Last October, Maine Attorney General Steven Rowe sued Downeast and an affiliated company, alleging that they had engaged in unfair and deceptive practices in making commercial loans to finance a residential property after the homebuyers did not qualify for a residential loan.
In June 2007, Downeast was presented with an award from the Maine State Housing Authority for originating the most first-time homebuyer loans in 2006, an award the lender had also received for the previous year.
The full service company also has boasted that it was the state’s number one FHA and VA lender.

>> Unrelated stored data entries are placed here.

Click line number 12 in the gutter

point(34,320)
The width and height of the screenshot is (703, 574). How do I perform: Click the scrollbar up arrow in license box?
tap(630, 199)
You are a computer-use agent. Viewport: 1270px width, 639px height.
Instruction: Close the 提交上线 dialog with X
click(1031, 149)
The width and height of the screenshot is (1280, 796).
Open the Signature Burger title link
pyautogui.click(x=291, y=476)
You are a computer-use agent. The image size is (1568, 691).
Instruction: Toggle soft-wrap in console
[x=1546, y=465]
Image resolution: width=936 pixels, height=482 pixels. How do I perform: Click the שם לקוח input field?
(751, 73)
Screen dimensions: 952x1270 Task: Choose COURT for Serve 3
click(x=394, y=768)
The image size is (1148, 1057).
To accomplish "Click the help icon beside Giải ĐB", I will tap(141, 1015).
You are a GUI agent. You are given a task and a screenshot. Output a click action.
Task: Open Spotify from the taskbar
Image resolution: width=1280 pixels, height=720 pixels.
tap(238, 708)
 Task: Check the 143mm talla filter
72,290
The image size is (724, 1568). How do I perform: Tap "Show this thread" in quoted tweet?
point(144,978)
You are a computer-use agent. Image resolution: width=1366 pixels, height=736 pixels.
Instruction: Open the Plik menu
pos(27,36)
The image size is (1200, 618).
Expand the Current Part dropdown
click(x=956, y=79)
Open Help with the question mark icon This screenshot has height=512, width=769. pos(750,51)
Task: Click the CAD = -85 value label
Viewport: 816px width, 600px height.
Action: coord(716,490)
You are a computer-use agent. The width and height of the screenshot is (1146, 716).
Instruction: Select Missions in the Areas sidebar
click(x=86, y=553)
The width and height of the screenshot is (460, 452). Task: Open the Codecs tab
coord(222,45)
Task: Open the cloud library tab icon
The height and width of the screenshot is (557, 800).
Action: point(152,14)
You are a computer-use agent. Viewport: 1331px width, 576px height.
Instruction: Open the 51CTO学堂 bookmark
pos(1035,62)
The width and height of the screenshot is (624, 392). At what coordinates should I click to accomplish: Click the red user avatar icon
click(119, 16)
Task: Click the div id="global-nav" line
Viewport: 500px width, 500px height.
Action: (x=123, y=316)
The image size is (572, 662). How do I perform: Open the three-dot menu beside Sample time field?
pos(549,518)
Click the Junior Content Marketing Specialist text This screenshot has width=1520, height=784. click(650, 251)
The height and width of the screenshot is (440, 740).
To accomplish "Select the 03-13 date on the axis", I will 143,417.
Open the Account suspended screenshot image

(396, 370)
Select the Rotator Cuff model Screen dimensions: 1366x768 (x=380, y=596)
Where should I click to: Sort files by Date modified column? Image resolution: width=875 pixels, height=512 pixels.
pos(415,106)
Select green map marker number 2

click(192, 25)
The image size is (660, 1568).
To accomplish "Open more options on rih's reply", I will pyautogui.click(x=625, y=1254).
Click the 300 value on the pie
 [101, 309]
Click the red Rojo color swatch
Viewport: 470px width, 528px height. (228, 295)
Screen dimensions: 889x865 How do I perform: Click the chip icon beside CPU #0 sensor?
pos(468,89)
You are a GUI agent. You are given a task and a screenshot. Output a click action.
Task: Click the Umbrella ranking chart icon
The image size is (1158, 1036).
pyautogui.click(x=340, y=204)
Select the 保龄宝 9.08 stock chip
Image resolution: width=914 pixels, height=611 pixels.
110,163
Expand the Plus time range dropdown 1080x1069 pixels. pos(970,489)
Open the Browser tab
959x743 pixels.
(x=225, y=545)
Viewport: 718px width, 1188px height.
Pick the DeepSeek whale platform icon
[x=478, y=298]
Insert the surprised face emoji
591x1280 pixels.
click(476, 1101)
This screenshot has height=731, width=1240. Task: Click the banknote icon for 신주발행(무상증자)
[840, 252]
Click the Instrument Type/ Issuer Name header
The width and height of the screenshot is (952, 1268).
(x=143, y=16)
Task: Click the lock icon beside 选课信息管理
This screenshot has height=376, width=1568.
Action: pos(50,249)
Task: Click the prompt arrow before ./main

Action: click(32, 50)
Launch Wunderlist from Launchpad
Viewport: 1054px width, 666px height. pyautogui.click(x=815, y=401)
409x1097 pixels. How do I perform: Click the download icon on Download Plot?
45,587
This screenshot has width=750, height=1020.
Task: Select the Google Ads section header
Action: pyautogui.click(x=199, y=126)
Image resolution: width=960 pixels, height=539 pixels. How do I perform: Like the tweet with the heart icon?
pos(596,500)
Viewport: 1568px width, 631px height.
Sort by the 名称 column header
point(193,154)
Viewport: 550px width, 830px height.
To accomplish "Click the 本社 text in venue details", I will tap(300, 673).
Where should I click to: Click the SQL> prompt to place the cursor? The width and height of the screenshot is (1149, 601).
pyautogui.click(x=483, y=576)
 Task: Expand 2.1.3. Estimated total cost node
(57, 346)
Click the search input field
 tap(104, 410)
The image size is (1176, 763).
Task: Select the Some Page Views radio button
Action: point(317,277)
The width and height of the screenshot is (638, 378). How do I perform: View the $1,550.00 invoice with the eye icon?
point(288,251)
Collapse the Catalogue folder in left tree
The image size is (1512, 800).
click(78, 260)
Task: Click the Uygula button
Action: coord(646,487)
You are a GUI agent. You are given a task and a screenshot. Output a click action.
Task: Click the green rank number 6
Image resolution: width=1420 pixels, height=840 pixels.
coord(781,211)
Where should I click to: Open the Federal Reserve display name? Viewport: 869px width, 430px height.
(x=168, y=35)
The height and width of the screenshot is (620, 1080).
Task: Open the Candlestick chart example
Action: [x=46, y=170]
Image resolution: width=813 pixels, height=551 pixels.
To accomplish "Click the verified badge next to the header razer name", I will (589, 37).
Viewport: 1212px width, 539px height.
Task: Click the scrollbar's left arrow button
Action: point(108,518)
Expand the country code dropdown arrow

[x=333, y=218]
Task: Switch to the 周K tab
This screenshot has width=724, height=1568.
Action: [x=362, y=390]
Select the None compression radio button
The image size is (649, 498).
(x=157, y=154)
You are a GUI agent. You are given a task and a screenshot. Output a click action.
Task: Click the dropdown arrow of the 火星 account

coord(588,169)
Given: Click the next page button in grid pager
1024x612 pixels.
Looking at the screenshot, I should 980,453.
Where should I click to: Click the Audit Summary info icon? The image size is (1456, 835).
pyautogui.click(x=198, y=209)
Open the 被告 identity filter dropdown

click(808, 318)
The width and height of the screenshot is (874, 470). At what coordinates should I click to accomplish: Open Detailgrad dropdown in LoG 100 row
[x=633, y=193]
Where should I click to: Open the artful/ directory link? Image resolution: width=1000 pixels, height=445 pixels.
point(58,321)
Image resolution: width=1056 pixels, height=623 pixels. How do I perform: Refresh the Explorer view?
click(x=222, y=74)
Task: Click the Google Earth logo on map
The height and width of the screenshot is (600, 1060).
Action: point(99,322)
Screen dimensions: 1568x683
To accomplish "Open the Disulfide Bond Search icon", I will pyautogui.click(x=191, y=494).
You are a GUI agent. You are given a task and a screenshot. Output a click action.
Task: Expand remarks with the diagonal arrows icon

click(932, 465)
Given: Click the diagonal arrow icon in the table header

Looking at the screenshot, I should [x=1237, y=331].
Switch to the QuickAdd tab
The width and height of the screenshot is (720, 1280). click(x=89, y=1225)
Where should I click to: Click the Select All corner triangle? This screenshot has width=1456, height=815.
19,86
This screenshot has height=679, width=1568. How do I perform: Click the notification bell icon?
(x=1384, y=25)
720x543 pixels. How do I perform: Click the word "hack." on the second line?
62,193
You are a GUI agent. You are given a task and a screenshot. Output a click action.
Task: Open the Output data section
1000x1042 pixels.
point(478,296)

It reportedly originated 10- to 30-year fixed-rate and a variety of adjustable-rate conventional mortgages as well as fixed-rate, adjustable-rate and balloon jumbo mortgages. It also offered subprime, no-doc, stated-income, no-ratio and no-asset-verification loans, and fixed-rate seconds as well as HELOCs. And it continued to provide the construction and rehab loans with which it had started its business more than 20 years ago.
Downeast processed, underwrote, funded and closed all of its loans.
Last February, it was among seven sponsors of events at the annual conference of the Mortgage Bankers and Brokers Association of New Hampshire, of which Downeast’s sales manager, Gladys White, is president.
FOX 23, a television news show in Maine, reported that a major commercial lender that deals with Downeast no longer wants to be part of a risky market and noted the company’s brokers reportedly said existing loans are in the process of being sold to other lenders.
An estimated 90 employees were impacted by the closing.